La salud es lo primero. Si esto ya parecía una obviedad, mucho más lo será en tiempos de pandemia. En términos económicos, la cosa está muy clara: no habrá recuperación consistente hasta que el coronavirus haya sido vencido. La primera inversión, por tanto, debe dirigirse hacia los sistemas de salud: en cuidados médicos, búsqueda de la vacuna, producción de materiales de protección, sistemas de rastreo. ¿Qué todo ello puede tener un elevado coste? Quién piensa ahora en eso. Un amplio consenso se ha ido imponiendo en estos meses sobre lo inapropiado que sería en las presentes circunstancias echar las cuentas habituales sobre la conveniencia de este tipo de gastos.

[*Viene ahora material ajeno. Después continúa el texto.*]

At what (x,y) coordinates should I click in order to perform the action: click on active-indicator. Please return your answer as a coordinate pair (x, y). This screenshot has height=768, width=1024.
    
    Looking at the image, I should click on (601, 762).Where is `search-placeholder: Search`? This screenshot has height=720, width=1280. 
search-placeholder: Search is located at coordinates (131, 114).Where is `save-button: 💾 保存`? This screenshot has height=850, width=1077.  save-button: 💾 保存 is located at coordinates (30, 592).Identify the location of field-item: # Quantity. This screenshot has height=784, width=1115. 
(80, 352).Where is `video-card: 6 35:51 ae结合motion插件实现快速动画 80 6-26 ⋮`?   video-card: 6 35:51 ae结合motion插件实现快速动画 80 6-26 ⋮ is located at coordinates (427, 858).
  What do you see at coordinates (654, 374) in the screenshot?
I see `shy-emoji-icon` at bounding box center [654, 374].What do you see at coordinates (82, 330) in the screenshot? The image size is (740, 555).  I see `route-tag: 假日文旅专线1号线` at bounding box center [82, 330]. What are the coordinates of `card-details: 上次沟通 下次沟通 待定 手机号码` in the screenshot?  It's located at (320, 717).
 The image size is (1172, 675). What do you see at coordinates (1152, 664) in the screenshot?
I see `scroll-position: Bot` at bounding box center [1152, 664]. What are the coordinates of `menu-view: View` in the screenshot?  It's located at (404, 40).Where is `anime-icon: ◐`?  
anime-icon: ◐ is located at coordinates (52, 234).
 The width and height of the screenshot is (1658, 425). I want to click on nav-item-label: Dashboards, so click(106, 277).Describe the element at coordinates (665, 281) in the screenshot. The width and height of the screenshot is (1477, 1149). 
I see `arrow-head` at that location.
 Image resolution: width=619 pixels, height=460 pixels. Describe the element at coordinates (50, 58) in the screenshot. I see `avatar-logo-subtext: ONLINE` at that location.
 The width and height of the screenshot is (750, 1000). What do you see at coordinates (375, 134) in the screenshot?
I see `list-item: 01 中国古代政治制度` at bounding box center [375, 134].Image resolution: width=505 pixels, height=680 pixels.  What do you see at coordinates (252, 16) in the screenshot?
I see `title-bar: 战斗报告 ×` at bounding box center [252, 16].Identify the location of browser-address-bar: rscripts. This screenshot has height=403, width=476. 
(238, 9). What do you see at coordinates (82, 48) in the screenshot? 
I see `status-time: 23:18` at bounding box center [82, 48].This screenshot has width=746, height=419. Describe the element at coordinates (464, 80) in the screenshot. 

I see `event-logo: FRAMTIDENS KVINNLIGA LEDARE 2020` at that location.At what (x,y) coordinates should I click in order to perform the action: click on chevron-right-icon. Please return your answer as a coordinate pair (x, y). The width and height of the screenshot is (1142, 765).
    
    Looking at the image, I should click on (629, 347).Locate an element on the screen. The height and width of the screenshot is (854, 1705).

Pero esa no es, ni mucho menos, la principal novedad que la pandemia está trayendo sobre la relación entre economía y salud pública. Recuérdese que en los últimos años esa relación se planteaba sobre todo en términos de coste y dificultades de financiación: los sistemas sanitarios son cada vez más caros y difíciles de sostener desde un punto de vista financiero. Siendo esto cierto, en los últimos meses se ha ido abriendo con fuerza otra perspectiva, mucho más rica y profunda: de pronto se ha recordado que la buena salud no solo aporta calidad de vida a las sociedades; también es un requisito fundamental para el crecimiento económico.
Por mucho que haya estado en buena medida olvidada durante años, una importante y rigurosa corriente de investigación ha demostrado que los progresos en la salud impulsan la expansión de la fuerza de trabajo y las ganancias de productividad. Así, se ha estimado que durante el último siglo, las mejoras sanitarias han aportado entre un 30 y un 40 % del crecimiento de la economía mundial. La buena salud, por tanto, se muestra como un catalizador, una precondición de primer orden para una provechosa marcha de la economía. Entre los dos fenómenos, además, se dan círculos virtuosos: mejor salud / más crecimiento / mejor salud…
En unos pocos meses ha ido apareciendo un buen número de estudios de enorme interés que ratifican esa idea. Por destacar uno de ellos, la consultora McKinsey publicó el pasado mes de julio un notable informe (Proritizing Health), en el que se analiza del impacto económico de los sistemas de salud en 200 países. Alcanza la extraordinaria conclusión de que en una perspectiva de largo plazo (2020-2040) la generalización de los progresos sanitarios podrían producir unos beneficios económicos muy grandes, que estima en un 8 % del PIB mundial; o lo que es lo mismo, su aportación al crecimiento sería de un 0,4 % cada año. Ese beneficio se daría para todo tipo de países, también los industrializados, aunque sería mayor para el mundo en desarrollo. Por cada euro invertido, afirman los expertos de McKinsey, se generarían entre 2 y 4 euros de rendimientos (para los países más desarrollados tres euros).
A partir de datos como esos, los sistemas de salud pública pasan a verse a otra luz. No solo como un elemento central de los modernos Estados de bienestar, e incluso, si se quiere, como un factor de civilización. Son también una inversión social de primer orden, al igual que lo es la educación (cuyas consecuencias para el crecimiento son aceptadas por casi todos desde hace mucho tiempo). Cuando tanto se especula con el legado que a largo plazo dejará la maldita pandemia, sus peligros y oportunidades, parece cada vez más claro que uno de los más interesantes se centrará en los propios sistemas y políticas de salud pública y su contribución a la prosperidad.